Weathering the storm
The A7(R) cameras are weather-sealed, the RX1 is not. The A7R won't be shooting underwater videos any time soon, but if the weather forecast is sub-optimal, I know I'll go for the A7R every time. The FE lenses are also weather-sealed, which is impressive, given their size. Non-FE lenses are not weather-sealed, though due to tight tolerances, many Leica-M mount lenses are supposedly rather resiliant to dust and moisture, though I will not be testing this out.
This is a biggy. The A7(R) cameras are loud. They sound like cameras. No hiding it. The RX1 is silent. Well, not completely, but if you were to sniff and press the shutter, no-one would notice the sound of the camera. One must choose between the 36MP A7R and its loud shutter, the slightly quieter (due to Electronic First Curtain) 24MP A7, or the near-silent 24MP RX1. The reason I ponied up for the A7R was because it's the camera most different to the RX1.
Which is the right camera for you? Well, it comes down to what you want. I feel that the A7R may have slightly better autofocus than the RX1, but I wouldn't put money on either beating something like Fuji's APS-C X-T1. The Fuji camera looks very nice indeed, but I have to draw a line somewhere! For now, that line circles both the RX1 and A7R. They're different enough that they can live side by side - with the RX1 used for snaps and for when I want high quality in the smallest package, and the A7R on dedicated photography outings.
Perhaps strangely, my recommendation to many, would be to get the RX1. Hear me out. I think it has improved my photography, and hopefully continues to do so. I think this is because of the sinlge-lens approach. Primes are a good first step, but sticking to just one for a considerable length of time, is bound to improve one's images. I could absolutely live with just that camera - I think the RX1 will go down in history as one of the finest cameras ever made.
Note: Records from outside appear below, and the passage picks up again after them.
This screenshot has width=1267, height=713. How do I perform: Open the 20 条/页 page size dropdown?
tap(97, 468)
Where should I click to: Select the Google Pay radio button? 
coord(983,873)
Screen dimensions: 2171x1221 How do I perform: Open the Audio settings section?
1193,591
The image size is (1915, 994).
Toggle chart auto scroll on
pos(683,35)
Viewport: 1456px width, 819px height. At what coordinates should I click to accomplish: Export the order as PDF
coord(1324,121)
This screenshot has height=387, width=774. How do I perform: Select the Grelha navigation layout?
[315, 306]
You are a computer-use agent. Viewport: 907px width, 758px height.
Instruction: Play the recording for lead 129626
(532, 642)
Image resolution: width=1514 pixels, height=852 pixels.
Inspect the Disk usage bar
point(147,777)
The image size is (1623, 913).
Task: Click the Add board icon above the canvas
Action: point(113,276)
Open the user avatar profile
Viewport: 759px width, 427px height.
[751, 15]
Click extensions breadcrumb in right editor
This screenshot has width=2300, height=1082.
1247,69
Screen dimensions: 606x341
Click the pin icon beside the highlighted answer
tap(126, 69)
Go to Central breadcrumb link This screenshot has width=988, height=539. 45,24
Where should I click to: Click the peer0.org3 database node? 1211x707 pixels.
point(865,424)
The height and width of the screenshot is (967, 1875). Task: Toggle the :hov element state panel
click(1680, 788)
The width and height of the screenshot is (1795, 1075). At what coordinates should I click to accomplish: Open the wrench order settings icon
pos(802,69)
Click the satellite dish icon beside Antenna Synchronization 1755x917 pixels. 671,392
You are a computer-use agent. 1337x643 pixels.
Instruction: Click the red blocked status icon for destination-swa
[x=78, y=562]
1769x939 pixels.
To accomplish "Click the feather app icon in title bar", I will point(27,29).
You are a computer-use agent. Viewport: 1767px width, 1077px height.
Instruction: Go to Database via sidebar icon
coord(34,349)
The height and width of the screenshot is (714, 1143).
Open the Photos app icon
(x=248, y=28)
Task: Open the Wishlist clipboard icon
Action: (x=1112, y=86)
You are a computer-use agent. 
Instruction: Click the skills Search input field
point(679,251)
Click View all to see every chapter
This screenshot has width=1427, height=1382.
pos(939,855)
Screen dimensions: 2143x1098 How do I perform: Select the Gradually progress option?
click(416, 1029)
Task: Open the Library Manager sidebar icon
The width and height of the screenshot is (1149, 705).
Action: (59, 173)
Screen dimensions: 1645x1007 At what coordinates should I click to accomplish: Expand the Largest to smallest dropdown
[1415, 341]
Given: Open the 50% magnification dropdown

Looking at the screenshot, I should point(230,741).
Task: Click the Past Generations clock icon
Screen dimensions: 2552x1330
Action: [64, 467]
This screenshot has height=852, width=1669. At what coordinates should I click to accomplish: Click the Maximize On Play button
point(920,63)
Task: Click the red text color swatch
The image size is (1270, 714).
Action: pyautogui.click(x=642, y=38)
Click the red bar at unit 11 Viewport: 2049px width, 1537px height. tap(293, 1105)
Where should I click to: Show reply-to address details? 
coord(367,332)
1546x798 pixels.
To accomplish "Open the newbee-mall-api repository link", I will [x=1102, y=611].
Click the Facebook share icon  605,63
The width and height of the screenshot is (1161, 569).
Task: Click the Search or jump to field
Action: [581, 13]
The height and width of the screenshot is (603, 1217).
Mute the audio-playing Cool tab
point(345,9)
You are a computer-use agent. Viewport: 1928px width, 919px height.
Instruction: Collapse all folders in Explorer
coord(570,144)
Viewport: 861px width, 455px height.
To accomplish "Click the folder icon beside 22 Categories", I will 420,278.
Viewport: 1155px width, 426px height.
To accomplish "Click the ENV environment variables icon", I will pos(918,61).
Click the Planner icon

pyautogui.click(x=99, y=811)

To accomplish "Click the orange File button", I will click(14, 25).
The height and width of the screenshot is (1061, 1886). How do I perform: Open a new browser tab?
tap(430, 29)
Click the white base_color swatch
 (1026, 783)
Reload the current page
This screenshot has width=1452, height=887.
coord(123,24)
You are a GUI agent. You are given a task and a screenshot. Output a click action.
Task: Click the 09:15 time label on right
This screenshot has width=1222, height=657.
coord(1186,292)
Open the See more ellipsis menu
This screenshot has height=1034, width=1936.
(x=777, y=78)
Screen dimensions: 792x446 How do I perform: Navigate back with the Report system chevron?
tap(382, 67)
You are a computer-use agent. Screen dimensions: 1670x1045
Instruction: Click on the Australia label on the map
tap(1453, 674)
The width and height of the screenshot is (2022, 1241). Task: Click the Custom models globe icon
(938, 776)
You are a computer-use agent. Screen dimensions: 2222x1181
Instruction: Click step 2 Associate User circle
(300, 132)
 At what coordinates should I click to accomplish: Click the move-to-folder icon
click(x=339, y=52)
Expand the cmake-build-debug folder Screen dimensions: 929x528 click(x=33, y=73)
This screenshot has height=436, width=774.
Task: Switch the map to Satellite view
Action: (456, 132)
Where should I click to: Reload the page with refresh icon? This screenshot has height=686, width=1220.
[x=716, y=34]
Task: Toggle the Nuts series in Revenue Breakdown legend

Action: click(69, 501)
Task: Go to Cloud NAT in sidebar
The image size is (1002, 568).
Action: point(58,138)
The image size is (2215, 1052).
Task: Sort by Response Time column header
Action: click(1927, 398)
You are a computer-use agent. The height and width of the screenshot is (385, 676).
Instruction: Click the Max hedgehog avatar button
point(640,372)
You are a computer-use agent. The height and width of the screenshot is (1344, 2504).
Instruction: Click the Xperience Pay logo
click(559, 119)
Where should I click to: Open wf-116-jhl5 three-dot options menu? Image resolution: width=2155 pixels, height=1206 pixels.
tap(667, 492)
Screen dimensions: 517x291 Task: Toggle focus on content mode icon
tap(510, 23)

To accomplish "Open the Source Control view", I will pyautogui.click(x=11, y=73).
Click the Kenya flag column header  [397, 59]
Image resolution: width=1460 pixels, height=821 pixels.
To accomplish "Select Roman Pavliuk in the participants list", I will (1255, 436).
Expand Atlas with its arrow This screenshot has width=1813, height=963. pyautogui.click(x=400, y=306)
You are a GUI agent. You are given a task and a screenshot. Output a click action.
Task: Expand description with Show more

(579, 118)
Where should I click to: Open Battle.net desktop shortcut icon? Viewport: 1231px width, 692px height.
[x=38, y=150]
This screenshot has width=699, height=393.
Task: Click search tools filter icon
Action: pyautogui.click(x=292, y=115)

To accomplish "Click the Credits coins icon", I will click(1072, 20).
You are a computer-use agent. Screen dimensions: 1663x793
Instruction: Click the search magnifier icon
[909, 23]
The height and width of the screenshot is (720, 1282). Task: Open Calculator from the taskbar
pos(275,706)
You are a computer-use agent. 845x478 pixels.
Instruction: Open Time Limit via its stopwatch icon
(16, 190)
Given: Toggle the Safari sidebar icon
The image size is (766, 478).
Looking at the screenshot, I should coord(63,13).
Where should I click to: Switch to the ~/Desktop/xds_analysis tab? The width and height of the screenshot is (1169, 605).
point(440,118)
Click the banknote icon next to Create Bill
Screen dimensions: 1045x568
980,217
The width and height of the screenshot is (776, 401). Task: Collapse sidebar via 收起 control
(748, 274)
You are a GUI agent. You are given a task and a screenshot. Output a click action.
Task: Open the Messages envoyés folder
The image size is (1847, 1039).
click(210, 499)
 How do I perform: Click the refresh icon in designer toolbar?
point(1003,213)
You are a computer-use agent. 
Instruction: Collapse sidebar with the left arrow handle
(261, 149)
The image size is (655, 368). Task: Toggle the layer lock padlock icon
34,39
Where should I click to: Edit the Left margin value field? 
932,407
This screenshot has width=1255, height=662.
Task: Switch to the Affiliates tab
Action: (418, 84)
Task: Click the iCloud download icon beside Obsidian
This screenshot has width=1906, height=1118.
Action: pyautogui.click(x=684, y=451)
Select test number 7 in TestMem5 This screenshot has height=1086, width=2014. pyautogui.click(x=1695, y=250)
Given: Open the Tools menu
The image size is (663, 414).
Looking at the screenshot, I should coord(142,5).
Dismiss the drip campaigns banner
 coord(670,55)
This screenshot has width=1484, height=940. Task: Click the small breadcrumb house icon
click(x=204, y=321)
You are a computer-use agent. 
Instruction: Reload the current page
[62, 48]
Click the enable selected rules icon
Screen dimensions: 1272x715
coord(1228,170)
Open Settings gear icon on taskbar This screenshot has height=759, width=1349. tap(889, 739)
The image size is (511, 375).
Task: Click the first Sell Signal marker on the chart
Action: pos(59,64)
The A7R offers something else entirely; 36MP with no AA filter, with the ability to mount onto it almost any lens in existence (though purchasing said lenses is another challenge). It's a system camera, waiting on a lens lineup, but offers astounding image quality in a near-pocketable package. If you have lots of legacy glass, including Leica-M mount lenses, then it's worth a look. The files are breathtaking - it's like medium format sometimes.
Good luck with your choice(s) - and remember that these lovely gadgets are just tools. The real vision comes from you.